Diyanet İşleri Başkanlığı Din İşleri Yüksek Kurulu, Gazzelilere yönelik tehcir planına yönelik toplandı.
Toplantıda alınan kararlarda tehcir planına tepki gösteren Kurul, Filistin’de uzun yıllardır süregelen zulüm, işgal, sürgün ve soykırıma karşı bütün Müslümanların ortak tavrının çerçevesini genişleterek güçlendirmesi gerektiğine vurgu yaptı.
Toplantı sonrası alınan kararların “Gazze’de Devam Eden İşgal, Soykırım ve Sürgün Hakkında” başlığıyla yer aldığı açıklamada, şunlar kaydedildi:
“Yaklaşık bir asır önce Filistin topraklarında haksız ve hukuksuz bir işgal başlamış, bu durum; sistematik olarak baskı, işkence, sürgün ve katliamlarla devam etmiş ve 7 Ekim 2023 sonrası çok farklı bir boyut kazanmıştır. Dini, ahlaki ve insani değerler ile uluslararası hukuk normları ayaklar altına alınarak Gazze’de insanlık dışı büyük bir katliam ve soykırım işlenmiştir. Çocuk, kadın, yaşlı ve hasta ayrımı yapılmaksızın topyekûn bir halk hunharca hedef alınmış, on binlerce insan katledilmiş, yüz bini aşkın sivil yaralanmış; masum insanların gıda, su, elektrik, barınma ve tedavi gibi temel insani hakları kasten ve insafsızca engellenmiştir. Zulüm, her geçen gün şiddetini artırmış, sivil yerleşim yerleri, ibadethaneler, okul ve hastaneler ağır bombardımana tabi tutulmuş ve korkunç bir yıkım gerçekleştirilmiştir. Dünyanın gözü önünde meydana gelen ve her bakımdan suç oluşturan bu durum ortadayken; bir de Gazzelilerin, kendilerine ait öz vatanlarından koparılarak başka ülkelere sürgün edilmesi gibi akla, dini-insani değerlere ve evrensel hukuk normlarına aykırı planlar gündeme getirilmiştir. Bütün bu eylem ve girişimler başta Müslümanlar olmak üzere tüm vicdan sahipleri tarafından karşı çıkılması gereken zulüm ve insanlık suçu oluşturmaktadır.
İslam dini, başka bir şart aramaksızın sadece insan olduğu için her bireyin hayat ve mülkiyet hakkının dokunulmazlığı gibi temel haklara sahip olduğunu esas olarak kabul eder. Nitekim İslam, haksız yere bir insanı öldürmeyi, insanların tamamını öldürmek kadar ağır bir suç olarak görmüştür. Aslında bu esas, bütün dinlerin ortak hükmüdür. Bu durum insan hakları evrensel beyannamesinde de teminat altına alınmış olup bütün uluslararası hukuk normları buna göre düzenlenmiştir.
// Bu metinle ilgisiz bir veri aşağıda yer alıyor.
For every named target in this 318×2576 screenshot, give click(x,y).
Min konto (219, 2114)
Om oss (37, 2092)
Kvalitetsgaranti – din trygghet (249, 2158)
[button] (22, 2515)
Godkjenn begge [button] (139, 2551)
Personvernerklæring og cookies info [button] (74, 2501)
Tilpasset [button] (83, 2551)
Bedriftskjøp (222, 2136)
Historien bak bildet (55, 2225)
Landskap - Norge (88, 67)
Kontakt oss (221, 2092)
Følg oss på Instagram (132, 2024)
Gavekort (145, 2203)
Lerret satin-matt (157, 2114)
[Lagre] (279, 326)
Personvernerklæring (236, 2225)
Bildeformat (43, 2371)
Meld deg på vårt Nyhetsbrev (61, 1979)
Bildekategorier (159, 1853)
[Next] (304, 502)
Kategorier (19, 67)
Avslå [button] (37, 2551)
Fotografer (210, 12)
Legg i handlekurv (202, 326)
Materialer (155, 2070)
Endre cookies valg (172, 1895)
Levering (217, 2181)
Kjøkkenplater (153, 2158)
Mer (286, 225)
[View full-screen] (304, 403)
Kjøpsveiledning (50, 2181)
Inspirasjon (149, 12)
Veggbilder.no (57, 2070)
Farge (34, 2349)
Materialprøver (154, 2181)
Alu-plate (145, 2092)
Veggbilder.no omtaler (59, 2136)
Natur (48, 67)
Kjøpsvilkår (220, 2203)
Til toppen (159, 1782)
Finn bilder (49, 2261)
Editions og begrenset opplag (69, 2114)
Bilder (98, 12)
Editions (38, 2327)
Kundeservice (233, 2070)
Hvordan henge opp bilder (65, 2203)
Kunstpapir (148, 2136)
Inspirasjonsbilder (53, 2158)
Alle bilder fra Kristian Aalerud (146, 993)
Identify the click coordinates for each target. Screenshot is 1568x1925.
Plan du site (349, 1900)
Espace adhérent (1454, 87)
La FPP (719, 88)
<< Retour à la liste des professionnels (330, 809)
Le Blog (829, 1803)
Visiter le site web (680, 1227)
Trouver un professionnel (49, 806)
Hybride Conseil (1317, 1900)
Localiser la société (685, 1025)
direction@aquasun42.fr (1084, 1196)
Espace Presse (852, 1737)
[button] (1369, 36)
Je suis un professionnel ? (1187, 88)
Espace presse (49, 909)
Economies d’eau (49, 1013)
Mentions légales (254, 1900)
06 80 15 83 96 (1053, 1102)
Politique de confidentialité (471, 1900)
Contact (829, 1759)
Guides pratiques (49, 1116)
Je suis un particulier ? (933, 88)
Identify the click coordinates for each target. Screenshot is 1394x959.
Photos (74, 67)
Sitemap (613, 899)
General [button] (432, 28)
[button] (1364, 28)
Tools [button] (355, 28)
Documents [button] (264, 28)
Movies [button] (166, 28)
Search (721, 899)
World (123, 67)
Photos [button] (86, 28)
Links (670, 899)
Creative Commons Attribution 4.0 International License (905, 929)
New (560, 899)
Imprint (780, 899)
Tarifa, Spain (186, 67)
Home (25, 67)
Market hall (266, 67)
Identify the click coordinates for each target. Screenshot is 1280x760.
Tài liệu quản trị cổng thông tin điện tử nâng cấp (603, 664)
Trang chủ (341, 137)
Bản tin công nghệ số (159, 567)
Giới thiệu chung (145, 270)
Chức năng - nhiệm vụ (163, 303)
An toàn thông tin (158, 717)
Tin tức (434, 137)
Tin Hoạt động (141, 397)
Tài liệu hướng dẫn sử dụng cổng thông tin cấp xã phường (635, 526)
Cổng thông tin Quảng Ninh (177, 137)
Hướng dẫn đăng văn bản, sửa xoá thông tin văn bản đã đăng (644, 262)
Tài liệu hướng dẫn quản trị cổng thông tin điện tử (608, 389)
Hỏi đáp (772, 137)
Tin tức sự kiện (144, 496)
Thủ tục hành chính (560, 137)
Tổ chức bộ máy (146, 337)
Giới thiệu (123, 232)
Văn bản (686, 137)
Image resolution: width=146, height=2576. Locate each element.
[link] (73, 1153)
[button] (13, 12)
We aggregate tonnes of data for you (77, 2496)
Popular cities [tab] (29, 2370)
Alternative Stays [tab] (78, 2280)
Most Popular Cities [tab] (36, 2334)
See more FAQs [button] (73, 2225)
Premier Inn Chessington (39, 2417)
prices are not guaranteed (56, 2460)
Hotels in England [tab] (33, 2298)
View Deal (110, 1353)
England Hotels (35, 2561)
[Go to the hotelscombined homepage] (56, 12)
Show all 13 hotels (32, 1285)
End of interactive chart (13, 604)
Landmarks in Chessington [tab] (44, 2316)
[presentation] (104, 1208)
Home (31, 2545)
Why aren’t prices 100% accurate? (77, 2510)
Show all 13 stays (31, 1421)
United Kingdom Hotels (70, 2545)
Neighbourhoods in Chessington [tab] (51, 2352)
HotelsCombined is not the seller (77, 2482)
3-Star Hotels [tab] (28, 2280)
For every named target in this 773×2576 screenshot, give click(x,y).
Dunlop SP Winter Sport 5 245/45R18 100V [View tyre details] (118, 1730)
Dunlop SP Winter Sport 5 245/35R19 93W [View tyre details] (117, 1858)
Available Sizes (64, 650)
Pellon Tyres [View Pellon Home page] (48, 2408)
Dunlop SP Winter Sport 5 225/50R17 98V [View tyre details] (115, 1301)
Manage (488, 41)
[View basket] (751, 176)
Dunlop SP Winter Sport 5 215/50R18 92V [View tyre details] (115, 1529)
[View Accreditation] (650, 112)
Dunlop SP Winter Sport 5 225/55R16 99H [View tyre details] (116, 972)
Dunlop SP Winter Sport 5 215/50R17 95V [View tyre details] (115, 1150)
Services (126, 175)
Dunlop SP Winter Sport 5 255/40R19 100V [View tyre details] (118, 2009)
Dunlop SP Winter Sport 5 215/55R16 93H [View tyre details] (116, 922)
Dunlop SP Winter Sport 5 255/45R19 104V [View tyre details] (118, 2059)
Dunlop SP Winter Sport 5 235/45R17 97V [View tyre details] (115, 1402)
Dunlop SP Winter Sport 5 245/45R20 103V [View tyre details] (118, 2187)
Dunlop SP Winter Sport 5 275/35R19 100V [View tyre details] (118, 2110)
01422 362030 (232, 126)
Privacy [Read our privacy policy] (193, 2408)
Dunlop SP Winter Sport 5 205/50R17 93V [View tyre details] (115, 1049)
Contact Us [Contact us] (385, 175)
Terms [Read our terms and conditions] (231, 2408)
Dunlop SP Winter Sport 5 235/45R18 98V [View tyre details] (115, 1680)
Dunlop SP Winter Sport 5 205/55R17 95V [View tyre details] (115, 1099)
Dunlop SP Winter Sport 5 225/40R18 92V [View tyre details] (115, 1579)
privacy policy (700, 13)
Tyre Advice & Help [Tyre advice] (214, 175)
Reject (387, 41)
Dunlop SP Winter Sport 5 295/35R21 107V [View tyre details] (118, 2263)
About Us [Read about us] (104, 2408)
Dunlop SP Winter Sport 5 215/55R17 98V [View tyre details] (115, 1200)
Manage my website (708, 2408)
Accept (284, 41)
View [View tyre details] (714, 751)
Bütün bunlar dikkate alındığında İslami ve insani açıdan şu hususlar önem arz etmektedir:
1. Gazze başta olmak üzere bütün dünyada katliamı ve soykırımı önlemek, zulme maruz kalanlarla tam bir dayanışma içerisinde olmak, hak ve adalet uğruna çalışmak İslami ve insani bir yükümlülüktür.
2. Filistin topraklarının haksız ve hukuksuz bir şekilde işgal edilmesinin, süregelen baskı, sindirme, öldürme ve sürgünlerle işgali kalıcı hale getirme çabalarının hiçbir meşruiyeti yoktur.
3. Zalime ve işgalcilere doğrudan ya da dolaylı her türlü destek, dinen ve ahlaken vebal oluşturur. Bu tür davranışlardan kaçınılmalı ve bu tutum hassasiyetle sürdürülmelidir. Zira zulme destek, zulümdür.
4. Bu zulüm, işgal, sürgün ve soykırıma karşı bütün Müslümanlar ortak tavır çerçevesini genişleterek güçlendirmelidir.
5. Filistin halkına karşı işlenen bu vahşeti durdurmak için İslam dünyasının bütün kurum ve kuruluşları her türlü imkanını seferber etmelidir.
6. Gazze’nin yeniden imar edilerek asıl sahipleri olan Filistin halkına teslim edilmesi yönünde gerekli adımlar bir an evvel atılmalıdır.”